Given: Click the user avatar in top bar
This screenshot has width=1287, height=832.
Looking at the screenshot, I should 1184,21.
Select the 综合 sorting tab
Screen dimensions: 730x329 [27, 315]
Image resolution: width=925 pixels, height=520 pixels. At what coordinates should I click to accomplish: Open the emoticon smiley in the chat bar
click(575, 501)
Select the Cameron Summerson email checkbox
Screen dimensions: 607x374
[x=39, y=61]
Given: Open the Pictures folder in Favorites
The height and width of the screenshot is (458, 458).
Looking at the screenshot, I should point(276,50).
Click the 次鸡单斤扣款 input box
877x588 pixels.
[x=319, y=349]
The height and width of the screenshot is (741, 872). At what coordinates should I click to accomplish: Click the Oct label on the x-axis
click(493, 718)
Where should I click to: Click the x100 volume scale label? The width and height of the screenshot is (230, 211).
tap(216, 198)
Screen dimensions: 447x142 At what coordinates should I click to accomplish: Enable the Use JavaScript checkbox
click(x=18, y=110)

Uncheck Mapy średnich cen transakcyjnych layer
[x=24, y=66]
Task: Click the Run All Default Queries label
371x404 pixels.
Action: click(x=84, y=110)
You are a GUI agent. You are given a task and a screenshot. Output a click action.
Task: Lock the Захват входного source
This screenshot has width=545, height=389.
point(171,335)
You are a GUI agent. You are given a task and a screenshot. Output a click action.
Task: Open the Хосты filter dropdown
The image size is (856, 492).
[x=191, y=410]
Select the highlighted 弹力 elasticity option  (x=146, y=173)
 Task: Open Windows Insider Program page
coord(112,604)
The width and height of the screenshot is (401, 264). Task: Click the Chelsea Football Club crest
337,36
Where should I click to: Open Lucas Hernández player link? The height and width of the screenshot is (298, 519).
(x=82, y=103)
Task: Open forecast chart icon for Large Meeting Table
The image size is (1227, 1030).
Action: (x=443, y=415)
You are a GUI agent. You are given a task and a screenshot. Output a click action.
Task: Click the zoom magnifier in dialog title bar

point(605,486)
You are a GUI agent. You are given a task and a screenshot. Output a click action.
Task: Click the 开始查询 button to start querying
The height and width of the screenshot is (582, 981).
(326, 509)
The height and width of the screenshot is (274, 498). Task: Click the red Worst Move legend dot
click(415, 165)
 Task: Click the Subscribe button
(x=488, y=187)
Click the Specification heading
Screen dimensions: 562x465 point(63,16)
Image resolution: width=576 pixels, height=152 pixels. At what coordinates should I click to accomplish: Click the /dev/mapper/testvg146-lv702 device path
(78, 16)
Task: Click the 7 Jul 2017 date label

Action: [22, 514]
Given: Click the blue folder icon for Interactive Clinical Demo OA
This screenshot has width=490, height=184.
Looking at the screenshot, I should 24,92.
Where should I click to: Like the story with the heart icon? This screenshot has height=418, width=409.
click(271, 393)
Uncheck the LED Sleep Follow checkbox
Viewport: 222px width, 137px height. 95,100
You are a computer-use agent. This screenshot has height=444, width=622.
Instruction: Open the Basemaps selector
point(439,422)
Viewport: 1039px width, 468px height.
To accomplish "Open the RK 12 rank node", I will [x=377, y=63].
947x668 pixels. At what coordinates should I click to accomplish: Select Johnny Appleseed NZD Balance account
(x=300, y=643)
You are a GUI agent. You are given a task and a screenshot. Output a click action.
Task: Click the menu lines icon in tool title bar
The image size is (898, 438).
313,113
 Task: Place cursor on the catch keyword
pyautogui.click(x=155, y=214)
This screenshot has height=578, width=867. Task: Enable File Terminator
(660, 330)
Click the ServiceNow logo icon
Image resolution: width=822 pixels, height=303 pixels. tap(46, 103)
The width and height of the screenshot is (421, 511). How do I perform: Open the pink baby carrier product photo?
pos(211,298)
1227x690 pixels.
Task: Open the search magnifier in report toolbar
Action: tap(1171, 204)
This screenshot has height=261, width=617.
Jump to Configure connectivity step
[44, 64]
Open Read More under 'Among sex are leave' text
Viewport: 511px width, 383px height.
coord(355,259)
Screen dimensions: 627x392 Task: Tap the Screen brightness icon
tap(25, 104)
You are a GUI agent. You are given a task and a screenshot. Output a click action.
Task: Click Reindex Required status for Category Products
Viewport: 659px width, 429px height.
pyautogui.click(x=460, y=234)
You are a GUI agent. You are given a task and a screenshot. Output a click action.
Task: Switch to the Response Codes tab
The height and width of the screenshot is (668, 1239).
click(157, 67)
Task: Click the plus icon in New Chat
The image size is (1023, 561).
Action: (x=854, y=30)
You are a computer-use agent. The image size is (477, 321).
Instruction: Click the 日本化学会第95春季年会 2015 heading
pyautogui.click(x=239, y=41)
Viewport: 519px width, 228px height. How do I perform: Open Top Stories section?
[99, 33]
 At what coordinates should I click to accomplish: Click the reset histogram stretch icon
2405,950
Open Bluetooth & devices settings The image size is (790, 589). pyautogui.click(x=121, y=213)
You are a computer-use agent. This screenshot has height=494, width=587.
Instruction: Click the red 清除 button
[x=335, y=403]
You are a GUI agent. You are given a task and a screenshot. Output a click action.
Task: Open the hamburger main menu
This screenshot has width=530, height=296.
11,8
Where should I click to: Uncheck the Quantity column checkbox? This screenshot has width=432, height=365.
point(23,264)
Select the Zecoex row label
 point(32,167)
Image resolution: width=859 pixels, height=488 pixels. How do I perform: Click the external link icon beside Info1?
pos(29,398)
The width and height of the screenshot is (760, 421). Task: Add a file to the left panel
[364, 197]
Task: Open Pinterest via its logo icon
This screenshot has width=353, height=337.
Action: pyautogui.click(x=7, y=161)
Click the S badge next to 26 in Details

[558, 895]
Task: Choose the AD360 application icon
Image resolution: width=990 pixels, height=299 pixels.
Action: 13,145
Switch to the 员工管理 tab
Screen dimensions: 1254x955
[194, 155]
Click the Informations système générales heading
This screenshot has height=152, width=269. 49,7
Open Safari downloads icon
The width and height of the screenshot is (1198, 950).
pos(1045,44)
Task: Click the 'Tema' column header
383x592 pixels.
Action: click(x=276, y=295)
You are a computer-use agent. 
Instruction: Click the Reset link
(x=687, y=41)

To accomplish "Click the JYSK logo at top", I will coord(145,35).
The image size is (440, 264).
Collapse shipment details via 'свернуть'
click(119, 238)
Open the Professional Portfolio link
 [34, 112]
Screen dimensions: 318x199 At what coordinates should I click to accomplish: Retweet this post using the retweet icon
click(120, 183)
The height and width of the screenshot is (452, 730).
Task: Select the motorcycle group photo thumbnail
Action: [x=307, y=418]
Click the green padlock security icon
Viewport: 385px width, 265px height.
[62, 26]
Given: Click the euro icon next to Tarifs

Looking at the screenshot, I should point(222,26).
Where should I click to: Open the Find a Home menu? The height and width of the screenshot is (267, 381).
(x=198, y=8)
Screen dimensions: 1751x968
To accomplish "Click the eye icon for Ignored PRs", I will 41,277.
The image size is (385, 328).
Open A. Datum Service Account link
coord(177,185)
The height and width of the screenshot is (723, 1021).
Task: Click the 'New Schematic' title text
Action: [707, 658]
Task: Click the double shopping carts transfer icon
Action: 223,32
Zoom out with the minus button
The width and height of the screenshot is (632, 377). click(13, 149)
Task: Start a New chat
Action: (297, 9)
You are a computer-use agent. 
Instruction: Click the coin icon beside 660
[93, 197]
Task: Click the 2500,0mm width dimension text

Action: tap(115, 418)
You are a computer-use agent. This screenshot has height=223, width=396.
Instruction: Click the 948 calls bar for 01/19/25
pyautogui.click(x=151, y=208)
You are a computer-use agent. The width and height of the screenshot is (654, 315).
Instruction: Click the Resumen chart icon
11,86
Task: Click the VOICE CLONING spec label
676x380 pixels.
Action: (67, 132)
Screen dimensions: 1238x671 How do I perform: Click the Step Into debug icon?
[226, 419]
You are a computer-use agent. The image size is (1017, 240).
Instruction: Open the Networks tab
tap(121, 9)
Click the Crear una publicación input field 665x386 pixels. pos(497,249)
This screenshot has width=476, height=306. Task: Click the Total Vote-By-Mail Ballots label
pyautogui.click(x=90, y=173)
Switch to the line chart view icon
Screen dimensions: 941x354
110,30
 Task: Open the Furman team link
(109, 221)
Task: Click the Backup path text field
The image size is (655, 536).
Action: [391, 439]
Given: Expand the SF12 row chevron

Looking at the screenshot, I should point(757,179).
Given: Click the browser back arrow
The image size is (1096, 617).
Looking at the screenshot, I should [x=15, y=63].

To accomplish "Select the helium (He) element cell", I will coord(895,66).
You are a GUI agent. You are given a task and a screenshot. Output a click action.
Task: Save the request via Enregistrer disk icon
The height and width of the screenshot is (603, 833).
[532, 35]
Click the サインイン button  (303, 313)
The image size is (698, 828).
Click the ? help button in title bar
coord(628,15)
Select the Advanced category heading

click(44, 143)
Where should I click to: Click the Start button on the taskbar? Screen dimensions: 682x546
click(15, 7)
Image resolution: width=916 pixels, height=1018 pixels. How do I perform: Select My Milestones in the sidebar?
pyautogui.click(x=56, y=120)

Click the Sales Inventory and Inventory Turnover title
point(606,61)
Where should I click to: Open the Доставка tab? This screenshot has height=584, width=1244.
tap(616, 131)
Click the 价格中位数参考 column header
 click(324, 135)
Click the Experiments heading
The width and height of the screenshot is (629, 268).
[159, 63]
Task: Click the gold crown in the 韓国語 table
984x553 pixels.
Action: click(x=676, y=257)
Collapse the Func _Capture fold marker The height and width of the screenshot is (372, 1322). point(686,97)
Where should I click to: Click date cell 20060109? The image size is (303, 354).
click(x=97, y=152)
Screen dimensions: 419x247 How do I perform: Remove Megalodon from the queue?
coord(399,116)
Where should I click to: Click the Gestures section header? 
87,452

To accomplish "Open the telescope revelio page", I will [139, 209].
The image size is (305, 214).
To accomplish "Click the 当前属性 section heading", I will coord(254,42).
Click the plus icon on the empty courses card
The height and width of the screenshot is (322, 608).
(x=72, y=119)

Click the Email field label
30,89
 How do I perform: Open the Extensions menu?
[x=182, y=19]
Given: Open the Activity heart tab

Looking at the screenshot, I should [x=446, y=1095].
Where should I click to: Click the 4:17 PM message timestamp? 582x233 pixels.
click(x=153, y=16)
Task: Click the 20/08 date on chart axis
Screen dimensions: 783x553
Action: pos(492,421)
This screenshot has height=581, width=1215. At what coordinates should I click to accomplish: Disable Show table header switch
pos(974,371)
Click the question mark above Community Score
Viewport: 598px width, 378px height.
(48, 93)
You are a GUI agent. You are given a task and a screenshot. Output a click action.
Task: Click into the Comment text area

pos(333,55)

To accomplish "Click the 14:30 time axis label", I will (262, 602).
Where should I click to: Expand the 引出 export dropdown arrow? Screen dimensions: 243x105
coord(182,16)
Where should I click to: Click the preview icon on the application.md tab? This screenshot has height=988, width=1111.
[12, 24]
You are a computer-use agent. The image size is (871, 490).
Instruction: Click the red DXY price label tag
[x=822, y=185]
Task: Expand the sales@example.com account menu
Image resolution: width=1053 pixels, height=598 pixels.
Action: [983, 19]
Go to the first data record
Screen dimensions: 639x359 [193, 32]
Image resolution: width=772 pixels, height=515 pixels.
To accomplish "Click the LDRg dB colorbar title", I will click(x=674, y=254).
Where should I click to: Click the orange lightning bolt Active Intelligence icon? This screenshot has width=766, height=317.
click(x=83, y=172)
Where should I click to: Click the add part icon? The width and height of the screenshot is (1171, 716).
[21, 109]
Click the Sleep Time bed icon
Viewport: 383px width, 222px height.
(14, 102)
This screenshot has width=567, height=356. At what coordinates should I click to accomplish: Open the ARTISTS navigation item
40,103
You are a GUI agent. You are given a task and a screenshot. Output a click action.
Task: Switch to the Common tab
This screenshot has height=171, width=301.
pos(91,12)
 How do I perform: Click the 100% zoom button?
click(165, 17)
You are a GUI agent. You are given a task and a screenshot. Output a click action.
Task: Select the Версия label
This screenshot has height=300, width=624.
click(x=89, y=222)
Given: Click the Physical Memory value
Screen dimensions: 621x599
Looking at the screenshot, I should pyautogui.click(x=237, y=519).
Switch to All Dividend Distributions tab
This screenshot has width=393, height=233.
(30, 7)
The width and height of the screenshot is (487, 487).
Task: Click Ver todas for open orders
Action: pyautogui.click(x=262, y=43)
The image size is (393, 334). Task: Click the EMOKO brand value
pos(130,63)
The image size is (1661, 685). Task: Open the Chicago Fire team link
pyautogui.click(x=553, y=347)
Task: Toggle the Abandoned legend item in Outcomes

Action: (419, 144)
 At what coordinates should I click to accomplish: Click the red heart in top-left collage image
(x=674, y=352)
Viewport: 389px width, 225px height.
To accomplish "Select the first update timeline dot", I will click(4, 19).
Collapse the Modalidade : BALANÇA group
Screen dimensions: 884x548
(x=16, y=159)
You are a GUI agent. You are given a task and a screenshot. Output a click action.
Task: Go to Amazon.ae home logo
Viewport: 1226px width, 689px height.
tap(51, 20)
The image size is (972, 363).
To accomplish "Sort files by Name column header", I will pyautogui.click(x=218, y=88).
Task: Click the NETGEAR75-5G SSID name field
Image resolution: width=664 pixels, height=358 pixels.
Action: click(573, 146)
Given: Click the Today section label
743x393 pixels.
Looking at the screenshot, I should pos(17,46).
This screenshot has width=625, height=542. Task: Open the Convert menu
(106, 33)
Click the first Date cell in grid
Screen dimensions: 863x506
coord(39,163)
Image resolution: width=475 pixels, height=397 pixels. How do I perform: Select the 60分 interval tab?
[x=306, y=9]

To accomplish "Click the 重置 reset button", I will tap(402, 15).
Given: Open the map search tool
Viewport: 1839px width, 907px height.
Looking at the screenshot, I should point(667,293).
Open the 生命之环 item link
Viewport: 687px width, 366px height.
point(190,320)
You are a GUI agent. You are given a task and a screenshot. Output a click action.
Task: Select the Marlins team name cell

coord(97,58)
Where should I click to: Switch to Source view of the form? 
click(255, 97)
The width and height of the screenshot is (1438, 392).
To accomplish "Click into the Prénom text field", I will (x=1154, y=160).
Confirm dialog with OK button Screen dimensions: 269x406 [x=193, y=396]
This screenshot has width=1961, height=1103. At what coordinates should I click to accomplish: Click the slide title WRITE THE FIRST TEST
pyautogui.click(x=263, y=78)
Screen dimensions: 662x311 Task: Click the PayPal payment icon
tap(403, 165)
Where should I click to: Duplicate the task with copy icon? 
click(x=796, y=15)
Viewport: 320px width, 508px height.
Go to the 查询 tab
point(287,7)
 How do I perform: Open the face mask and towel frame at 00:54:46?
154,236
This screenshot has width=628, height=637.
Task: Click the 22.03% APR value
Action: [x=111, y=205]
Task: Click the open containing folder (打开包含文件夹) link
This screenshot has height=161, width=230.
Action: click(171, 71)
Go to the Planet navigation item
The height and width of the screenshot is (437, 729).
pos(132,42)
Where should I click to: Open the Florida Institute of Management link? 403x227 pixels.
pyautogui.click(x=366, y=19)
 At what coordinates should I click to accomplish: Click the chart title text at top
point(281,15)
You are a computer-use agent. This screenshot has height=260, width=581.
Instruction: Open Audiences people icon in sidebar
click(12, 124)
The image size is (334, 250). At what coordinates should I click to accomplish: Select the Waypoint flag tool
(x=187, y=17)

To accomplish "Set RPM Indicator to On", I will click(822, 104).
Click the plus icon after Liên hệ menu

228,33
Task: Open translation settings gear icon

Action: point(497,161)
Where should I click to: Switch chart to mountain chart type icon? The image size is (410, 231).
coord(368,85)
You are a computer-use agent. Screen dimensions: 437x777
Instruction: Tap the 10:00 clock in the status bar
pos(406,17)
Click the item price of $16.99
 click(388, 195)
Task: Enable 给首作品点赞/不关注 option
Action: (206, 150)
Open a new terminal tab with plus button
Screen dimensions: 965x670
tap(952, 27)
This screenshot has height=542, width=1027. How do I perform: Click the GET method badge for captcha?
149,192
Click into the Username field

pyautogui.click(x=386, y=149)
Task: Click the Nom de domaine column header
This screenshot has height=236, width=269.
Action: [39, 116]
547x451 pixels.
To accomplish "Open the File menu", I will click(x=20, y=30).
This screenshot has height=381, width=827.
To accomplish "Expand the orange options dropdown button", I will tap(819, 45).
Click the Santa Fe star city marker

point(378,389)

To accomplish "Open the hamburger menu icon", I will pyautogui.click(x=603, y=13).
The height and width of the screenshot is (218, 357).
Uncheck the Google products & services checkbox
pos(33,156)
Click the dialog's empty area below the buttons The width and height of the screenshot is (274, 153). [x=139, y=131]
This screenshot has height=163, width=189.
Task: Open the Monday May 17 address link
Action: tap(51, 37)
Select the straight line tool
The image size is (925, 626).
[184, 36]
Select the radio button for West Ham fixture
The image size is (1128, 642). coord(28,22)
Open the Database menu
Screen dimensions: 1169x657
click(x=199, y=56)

· · · · ·

#### WHAT THE TASK REQUIRES
Lines containing the word "input" are to be located in the entries and copied.

#### WRITTEN SOLUTION
Click the 次鸡单斤扣款 input box
Click the Crear una publicación input field 665x386 pixels. pos(497,249)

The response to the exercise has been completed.